Exercise aim
Go to the line below containing "Bize Ulaşın (1190, 1926)" and print exactly from there through the line containing "登入 (487, 79)", both included. Print nothing else.

[Opening Source records section]

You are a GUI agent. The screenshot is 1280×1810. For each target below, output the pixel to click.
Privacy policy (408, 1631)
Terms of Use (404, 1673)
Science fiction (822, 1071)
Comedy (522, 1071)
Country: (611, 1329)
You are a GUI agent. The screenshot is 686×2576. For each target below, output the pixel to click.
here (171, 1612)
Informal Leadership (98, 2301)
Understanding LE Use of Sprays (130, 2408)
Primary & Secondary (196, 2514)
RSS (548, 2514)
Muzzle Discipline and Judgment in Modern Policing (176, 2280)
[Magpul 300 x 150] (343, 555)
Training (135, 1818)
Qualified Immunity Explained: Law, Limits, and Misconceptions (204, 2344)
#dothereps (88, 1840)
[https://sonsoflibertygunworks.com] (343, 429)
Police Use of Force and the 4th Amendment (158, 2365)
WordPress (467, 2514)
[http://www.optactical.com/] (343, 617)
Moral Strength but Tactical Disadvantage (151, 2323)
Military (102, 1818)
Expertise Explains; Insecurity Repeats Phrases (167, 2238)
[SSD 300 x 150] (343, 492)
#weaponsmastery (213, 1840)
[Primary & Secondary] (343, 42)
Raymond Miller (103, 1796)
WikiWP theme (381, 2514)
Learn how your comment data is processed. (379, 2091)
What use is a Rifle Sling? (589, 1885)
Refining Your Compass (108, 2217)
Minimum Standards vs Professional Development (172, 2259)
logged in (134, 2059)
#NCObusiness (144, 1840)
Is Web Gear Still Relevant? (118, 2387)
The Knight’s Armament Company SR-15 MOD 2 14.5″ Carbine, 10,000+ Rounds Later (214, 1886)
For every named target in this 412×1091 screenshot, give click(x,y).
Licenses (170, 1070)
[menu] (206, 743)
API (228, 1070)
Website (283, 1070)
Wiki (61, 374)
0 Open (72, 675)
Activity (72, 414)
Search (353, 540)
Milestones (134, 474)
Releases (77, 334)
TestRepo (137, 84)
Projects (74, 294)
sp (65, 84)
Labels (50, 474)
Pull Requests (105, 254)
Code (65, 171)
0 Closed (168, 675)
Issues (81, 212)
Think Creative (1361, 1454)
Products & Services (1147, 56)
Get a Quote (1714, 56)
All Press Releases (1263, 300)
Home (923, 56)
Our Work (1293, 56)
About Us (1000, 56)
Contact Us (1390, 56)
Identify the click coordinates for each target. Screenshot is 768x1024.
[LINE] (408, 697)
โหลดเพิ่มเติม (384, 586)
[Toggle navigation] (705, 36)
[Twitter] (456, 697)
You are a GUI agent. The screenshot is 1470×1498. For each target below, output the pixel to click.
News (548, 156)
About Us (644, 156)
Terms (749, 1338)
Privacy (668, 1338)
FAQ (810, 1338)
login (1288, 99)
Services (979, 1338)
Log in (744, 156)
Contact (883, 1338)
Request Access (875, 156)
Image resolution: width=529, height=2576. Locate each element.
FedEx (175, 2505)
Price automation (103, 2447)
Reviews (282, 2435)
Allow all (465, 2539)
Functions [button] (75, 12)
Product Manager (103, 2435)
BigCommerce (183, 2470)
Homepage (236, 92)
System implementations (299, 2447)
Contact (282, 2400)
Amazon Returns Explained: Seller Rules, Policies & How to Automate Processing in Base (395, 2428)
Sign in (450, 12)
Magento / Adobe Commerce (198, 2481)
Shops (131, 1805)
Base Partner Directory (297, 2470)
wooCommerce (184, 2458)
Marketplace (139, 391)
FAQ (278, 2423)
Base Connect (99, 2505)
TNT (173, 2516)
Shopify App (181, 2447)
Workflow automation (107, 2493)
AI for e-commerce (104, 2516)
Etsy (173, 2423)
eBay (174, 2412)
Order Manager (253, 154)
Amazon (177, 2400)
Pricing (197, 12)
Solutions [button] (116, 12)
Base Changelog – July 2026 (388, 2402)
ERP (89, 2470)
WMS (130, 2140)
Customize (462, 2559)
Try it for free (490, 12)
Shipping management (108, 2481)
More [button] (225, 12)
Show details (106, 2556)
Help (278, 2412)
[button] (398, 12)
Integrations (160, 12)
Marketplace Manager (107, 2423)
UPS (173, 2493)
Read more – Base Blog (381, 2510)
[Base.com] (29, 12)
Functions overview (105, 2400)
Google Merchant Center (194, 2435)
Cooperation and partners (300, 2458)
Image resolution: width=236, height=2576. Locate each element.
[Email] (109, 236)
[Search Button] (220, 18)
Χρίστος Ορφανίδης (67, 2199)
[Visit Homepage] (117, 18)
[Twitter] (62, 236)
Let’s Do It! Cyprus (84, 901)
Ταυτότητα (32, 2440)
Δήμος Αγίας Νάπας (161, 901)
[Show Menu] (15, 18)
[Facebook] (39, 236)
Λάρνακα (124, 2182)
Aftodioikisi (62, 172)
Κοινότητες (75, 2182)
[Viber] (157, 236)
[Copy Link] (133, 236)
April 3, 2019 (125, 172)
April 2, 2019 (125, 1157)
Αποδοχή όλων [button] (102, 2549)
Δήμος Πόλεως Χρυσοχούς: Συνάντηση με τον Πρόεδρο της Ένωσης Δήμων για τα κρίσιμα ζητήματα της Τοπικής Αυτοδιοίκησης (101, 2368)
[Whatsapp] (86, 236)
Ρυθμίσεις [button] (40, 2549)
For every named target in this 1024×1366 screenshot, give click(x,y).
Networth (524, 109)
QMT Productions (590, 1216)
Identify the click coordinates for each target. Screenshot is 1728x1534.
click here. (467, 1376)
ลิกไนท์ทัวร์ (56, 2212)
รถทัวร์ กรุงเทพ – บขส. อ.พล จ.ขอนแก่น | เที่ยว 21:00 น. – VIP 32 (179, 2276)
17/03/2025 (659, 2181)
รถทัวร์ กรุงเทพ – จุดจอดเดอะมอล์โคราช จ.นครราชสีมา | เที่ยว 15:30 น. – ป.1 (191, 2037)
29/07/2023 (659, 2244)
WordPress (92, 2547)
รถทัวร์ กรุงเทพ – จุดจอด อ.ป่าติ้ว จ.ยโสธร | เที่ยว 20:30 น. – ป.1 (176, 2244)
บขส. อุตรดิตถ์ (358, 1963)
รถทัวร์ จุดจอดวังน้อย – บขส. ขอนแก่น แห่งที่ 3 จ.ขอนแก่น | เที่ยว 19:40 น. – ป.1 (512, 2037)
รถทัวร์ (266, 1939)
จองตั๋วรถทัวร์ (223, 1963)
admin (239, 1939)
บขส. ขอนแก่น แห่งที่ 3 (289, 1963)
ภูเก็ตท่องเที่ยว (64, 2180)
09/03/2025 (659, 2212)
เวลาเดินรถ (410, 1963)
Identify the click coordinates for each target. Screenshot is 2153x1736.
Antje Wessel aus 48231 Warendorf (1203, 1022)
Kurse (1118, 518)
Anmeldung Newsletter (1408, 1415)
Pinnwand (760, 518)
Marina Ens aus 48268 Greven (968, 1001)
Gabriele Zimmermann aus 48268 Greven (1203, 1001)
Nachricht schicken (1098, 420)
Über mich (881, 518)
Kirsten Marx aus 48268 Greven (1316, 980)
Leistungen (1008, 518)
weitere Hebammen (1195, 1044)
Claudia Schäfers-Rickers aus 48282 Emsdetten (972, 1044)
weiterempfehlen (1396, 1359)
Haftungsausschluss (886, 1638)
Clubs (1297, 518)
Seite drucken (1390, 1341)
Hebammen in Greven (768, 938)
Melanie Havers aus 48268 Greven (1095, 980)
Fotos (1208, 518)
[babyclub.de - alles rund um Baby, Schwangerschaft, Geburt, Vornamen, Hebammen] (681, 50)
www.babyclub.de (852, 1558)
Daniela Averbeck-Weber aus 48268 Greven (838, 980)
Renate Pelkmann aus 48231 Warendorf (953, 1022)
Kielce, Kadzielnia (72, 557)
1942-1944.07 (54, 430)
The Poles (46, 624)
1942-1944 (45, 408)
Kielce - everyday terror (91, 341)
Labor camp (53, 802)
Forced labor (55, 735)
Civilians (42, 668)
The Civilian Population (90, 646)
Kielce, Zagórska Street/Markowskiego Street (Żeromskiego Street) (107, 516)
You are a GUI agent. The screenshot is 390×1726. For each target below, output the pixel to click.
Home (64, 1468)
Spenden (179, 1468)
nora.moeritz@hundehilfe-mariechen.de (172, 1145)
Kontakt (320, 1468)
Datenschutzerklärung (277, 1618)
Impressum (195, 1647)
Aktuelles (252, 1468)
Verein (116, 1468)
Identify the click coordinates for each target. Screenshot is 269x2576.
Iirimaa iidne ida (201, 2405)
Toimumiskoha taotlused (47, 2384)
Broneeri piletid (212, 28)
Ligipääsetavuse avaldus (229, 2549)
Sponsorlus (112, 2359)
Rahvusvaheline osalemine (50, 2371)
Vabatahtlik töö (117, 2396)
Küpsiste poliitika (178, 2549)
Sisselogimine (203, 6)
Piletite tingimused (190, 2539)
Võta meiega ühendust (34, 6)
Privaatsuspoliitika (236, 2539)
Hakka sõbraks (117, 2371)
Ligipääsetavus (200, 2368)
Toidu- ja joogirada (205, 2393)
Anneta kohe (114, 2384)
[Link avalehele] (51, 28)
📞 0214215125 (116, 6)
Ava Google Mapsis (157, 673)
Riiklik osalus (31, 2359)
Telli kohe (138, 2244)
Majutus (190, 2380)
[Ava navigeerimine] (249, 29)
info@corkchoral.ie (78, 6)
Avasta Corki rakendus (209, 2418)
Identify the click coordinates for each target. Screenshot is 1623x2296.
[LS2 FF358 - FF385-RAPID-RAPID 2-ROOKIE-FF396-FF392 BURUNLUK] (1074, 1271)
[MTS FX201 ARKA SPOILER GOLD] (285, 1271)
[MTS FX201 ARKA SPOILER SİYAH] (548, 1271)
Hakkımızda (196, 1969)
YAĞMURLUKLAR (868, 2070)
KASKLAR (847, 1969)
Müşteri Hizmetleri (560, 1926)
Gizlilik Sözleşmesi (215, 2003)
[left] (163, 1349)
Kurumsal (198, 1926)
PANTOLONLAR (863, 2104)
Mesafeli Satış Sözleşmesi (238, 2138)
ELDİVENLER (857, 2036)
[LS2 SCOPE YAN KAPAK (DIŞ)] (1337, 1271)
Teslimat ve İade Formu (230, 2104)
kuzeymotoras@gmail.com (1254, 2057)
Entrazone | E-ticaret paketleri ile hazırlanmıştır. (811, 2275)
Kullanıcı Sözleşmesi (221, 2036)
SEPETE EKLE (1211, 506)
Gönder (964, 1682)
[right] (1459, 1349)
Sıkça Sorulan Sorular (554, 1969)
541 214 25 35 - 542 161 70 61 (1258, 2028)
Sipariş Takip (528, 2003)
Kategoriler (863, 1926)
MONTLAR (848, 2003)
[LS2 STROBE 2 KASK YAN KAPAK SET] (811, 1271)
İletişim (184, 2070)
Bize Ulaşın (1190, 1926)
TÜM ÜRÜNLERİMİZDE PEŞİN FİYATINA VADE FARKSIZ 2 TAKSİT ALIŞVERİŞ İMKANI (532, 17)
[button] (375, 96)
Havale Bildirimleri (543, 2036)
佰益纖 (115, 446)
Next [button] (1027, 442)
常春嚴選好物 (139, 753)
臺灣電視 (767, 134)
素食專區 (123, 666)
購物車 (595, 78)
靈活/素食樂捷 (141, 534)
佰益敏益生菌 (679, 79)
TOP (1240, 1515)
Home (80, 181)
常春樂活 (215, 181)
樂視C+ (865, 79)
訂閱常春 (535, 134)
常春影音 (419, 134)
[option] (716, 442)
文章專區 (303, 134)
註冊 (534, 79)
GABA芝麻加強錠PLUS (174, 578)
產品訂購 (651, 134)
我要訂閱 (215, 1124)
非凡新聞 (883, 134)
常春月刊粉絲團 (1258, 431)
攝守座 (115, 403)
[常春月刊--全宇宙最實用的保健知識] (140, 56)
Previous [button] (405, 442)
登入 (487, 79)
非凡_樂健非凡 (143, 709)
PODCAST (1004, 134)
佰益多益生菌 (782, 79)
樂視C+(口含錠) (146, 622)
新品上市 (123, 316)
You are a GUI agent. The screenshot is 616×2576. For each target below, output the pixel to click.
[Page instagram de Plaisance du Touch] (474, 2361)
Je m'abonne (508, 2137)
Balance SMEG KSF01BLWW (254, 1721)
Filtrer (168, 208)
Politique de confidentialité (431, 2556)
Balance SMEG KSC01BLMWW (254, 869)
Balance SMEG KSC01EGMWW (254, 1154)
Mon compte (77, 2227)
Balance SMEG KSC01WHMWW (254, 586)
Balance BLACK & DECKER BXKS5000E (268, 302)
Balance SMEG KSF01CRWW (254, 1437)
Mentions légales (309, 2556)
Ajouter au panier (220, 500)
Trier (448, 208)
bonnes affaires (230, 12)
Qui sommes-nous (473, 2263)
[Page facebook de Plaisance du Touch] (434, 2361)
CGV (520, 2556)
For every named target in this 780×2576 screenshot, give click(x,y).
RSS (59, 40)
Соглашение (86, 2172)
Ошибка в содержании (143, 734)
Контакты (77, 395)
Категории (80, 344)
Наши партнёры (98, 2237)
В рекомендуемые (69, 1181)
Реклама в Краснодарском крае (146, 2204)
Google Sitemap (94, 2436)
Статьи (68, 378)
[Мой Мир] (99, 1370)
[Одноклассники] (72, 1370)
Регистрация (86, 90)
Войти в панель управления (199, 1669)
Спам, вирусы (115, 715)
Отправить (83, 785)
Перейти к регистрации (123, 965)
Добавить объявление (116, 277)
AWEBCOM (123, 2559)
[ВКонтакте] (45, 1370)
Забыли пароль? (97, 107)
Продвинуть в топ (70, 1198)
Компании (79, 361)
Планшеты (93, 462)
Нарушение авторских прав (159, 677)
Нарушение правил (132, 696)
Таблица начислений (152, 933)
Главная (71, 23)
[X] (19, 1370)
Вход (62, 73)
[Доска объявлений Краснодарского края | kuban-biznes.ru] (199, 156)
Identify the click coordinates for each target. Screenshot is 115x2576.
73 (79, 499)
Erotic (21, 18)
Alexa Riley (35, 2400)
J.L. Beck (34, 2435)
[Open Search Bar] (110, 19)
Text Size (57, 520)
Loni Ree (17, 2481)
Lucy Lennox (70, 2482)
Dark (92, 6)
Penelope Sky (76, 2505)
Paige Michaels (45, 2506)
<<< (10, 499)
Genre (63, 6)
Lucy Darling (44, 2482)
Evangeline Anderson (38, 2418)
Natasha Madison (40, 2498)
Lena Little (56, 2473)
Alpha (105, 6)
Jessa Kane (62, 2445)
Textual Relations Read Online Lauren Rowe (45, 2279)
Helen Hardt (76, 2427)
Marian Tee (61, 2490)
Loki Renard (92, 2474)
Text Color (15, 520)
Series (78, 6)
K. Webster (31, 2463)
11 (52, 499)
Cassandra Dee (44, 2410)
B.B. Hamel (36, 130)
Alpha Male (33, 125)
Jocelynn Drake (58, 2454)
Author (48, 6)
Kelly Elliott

[Closing Source records section]

Exercise output
Bize Ulaşın (1190, 1926)
TÜM ÜRÜNLERİMİZDE PEŞİN FİYATINA VADE FARKSIZ 2 TAKSİT ALIŞVERİŞ İMKANI (532, 17)
[button] (375, 96)
Havale Bildirimleri (543, 2036)
佰益纖 (115, 446)
Next [button] (1027, 442)
常春嚴選好物 (139, 753)
臺灣電視 (767, 134)
素食專區 (123, 666)
購物車 (595, 78)
靈活/素食樂捷 (141, 534)
佰益敏益生菌 (679, 79)
TOP (1240, 1515)
Home (80, 181)
常春樂活 (215, 181)
樂視C+ (865, 79)
訂閱常春 (535, 134)
常春影音 (419, 134)
[option] (716, 442)
文章專區 (303, 134)
註冊 (534, 79)
GABA芝麻加強錠PLUS (174, 578)
產品訂購 (651, 134)
我要訂閱 (215, 1124)
非凡新聞 (883, 134)
常春月刊粉絲團 (1258, 431)
攝守座 (115, 403)
[常春月刊--全宇宙最實用的保健知識] (140, 56)
Previous [button] (405, 442)
登入 (487, 79)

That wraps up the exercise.